A U.S. judge approved a reduced incentive plan for top executives of Sabine Oil & Gas Corp on Dec. 1, despite opposition from unsecured creditors who demanded that any bonus scheme be linked to a sales process for the bankrupt company.

Houston-based Sabine filed for Chapter 11 protection in July with $2.8 billion in outstanding debt, joining a growing rank of oil and gas producers suffering from plunging commodity prices.

Sabine's incentive program aims to motivate executives, including its CEO, to come up with a quick restructuring plan to emerge from Chapter 11.

The revisions, which received last-minute backing from second-lien lenders, include lowering the threshold payout for some executives and bringing forward the date for a bankruptcy confirmation hearing to June 15, 2016.

But the unsecured creditors committee, represented by Ropes & Gray, said that given the rapid rate at which the company is burning cash, it should explore a potential sale while it still has sufficient liquidity.

"It is not a sound exercise ... to spend millions of dollars on incentive awards for a program that irresponsibly fails to incent the debtors to even begin pursuing a sale," Ropes & Gray said in a court filing before the hearing.

"The primary duty of a Chapter 11 debtor is to maximize the recovery of creditors. If such maximization requires the sale of the business, such sale must be pursued," it said, noting that "nearly all comparable E&P Chapter 11 cases have ended in sale."

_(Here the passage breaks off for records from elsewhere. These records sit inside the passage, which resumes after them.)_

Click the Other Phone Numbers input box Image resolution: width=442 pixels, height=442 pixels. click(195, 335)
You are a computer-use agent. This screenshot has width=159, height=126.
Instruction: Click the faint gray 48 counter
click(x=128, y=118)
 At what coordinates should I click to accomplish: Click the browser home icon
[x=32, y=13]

Bankrupt companies often seek approval for bonuses, but top executives and board members who are deemed "insiders" can participate only if the plan includes difficult targets, rather than mere retention payments.

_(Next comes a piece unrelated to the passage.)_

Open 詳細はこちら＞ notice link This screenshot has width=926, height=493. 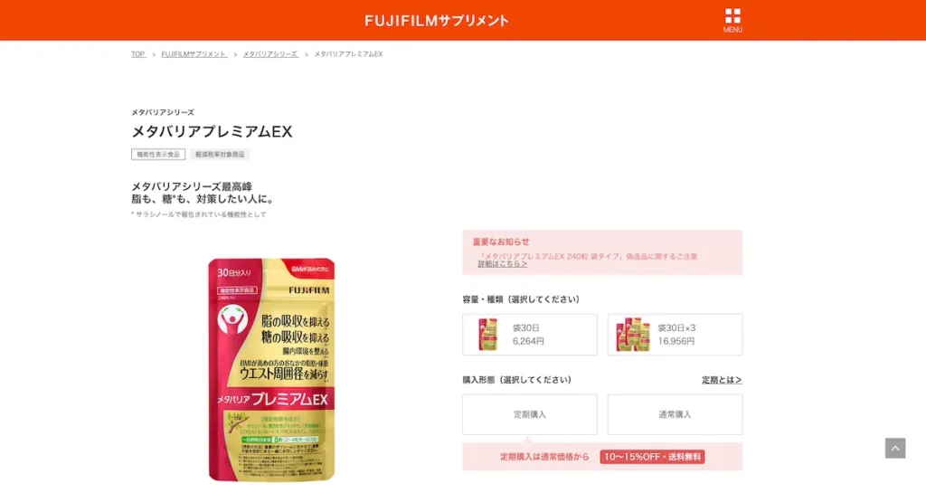click(x=502, y=264)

U.S. Bankruptcy Judge Shelley Chapman for the Southern District of New York acknowledged on Tuesday the potential need for a sale plan given the dire circumstances in the energy sector. But he said Sabine still has the authority to present its own bankruptcy exit.

A hearing on whether the company can extend exclusive control over its bankruptcy will be held on Dec. 16.

The official committee of creditors of Sabine is also pursuing litigation over what it says was fraud in its merger with Forest Oil Corp nearly a year ago.

The case is Sabine Oil & Gas Corp et al, in U.S. Bankruptcy Court, Southern District of New York, No. 15-11835.